Answer these questions from the text excerpt on Bangladesh below, one per line:
(a) What organization does Tejshree Thapa work for?
(b) In what year was the war that created the country from the former East Pakistan?
(c) From which country have dozens of Bangladeshis been arrested and deported over the past year?

Text excerpt.

----------------------------------------

The government’s idea of protecting its citizens is to “get them to shut up,” says Tejshree Thapa, a senior researcher for South Asia at Human Rights Watch, decrying the Bangladeshi leadership’s “appalling” statements. “You cannot say that you’re concerned about these killings and in the same breath say: ‘You shouldn’t be saying this,’” she adds.
For a country created from the erstwhile East Pakistan through the 1971 war, fueled by a desire to establish a separate Bengali nation rather than have its governance primarily dictated by religion, the past few years represent an ominous shift towards intolerance.
“This is a country that’s in many ways founded on the idea of wanting expression for its own language, and wanting the ability to be free culturally,” says Ayres. “To have all these constraints on freedom and expression is a very sad thing.”
Bangladesh’s potential as a fertile ground for groups like ISIS to establish a foothold in South Asia — not unlike the Philippines and Indonesia further east — portends alarming implications for the region. Dozens of Bangladeshis have been arrested and deported from Singapore over the past year, with the government there alleging that they were planning acts of terror in their home country.
“A big part of what is going on is that you have two home-grown groups, one affiliated with AQIS and one with ISIS, and they are fighting a proxy war to establish their dominance,” says Sobhan. “They are rivals, not allies, and the attacks are ways to demonstrate their power, both to the outside world as well as to those they wish to recruit.”
And according to Riaz, that recruitment will only get easier unless the government works to create a conducive environment for democratic expression. “Bangladeshi civil society is a very powerful, vibrant one and can be harnessed for combating the growing militant groups, but they need to have the space to speak out,” he says.
“As of now, the perpetrators have very little support among Bangladeshis, but given the rapidly shrinking space for dissent and enabling environment for extremism there is a fear that militants might find sympathetic ears.”

----------------------------------------

Listed entries.
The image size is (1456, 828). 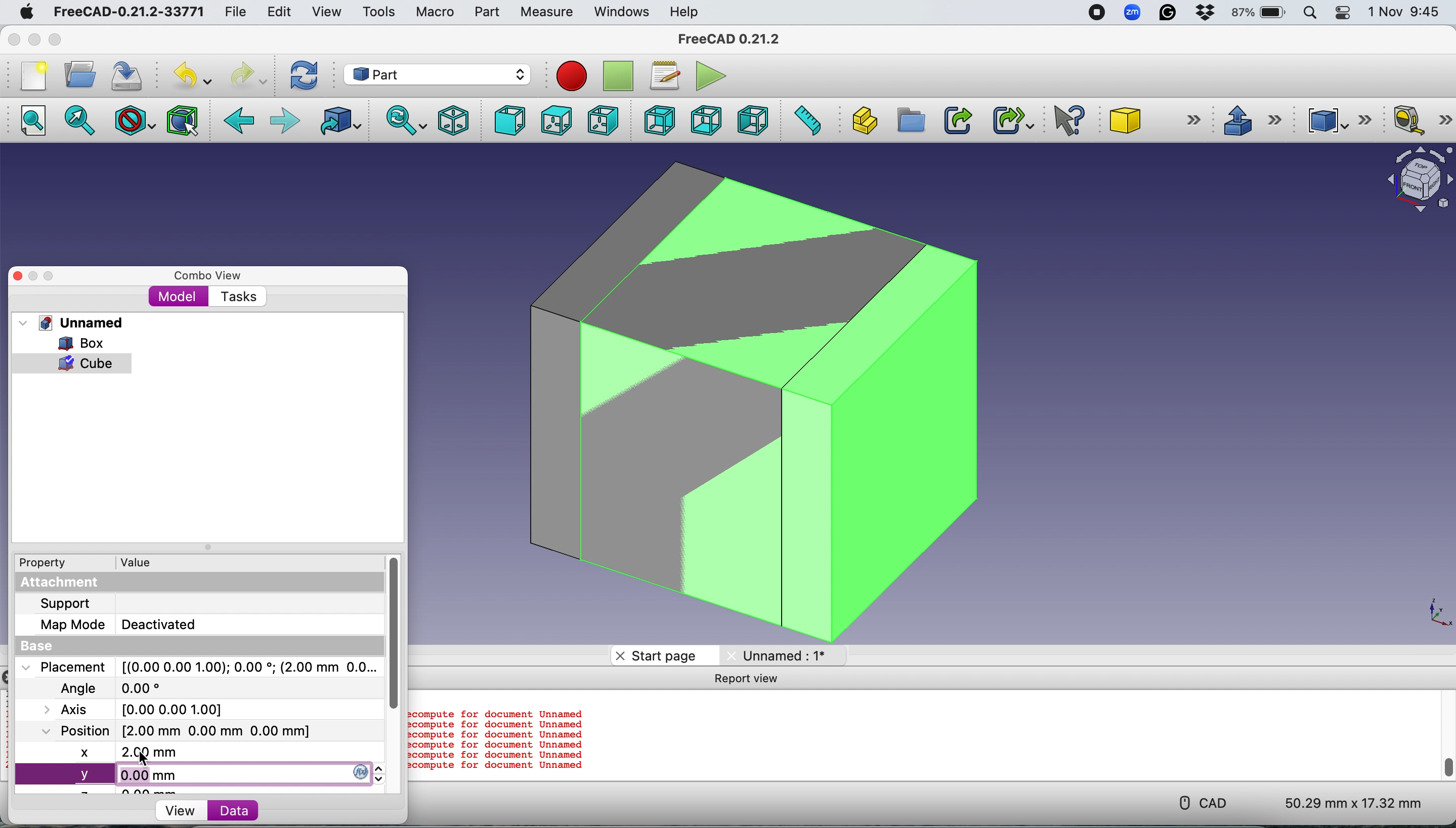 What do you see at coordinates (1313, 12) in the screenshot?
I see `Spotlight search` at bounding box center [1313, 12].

----------------------------------------

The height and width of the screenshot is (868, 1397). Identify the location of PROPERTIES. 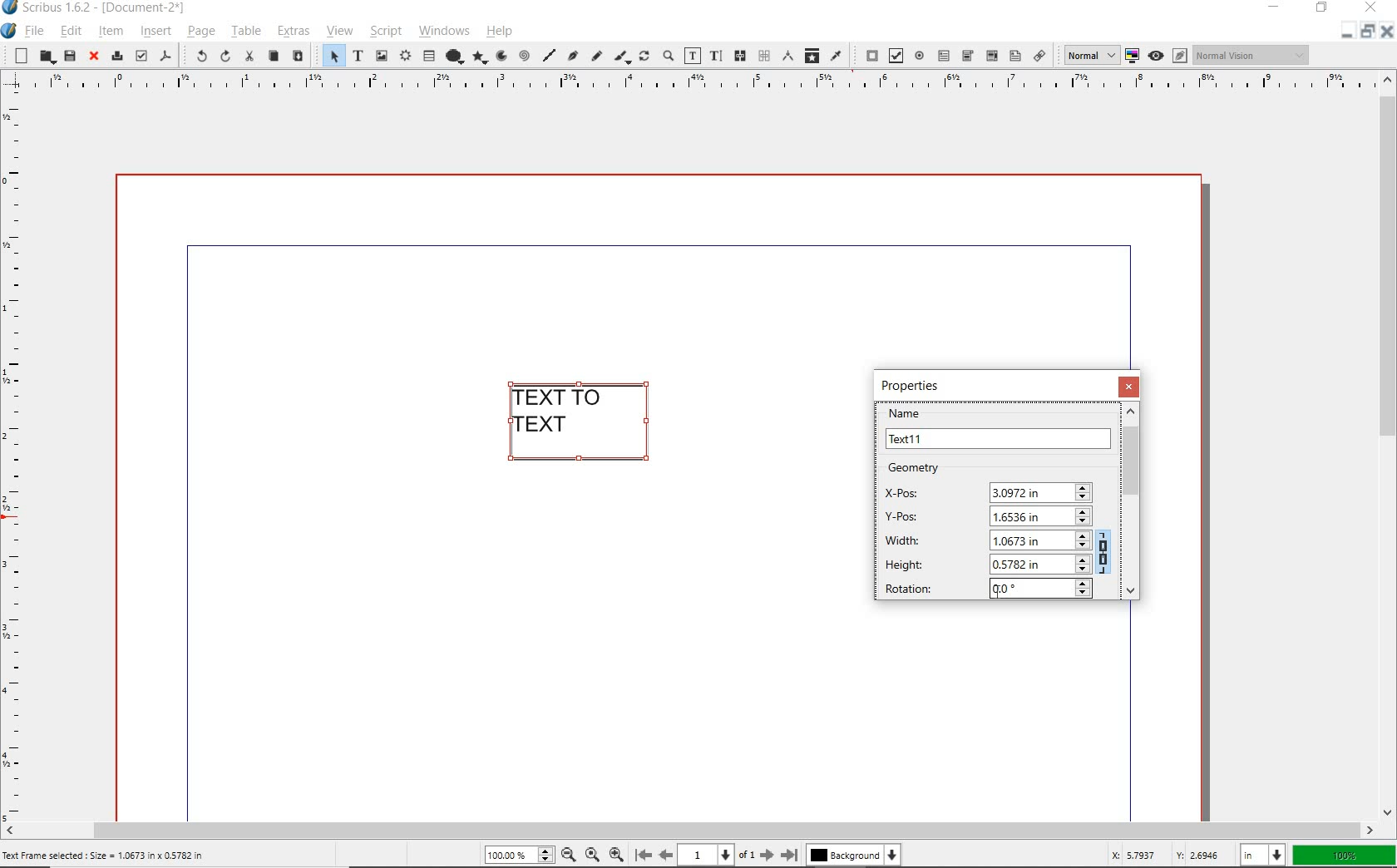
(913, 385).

----------------------------------------

The answer.
(a) Human Rights Watch
(b) 1971
(c) Singapore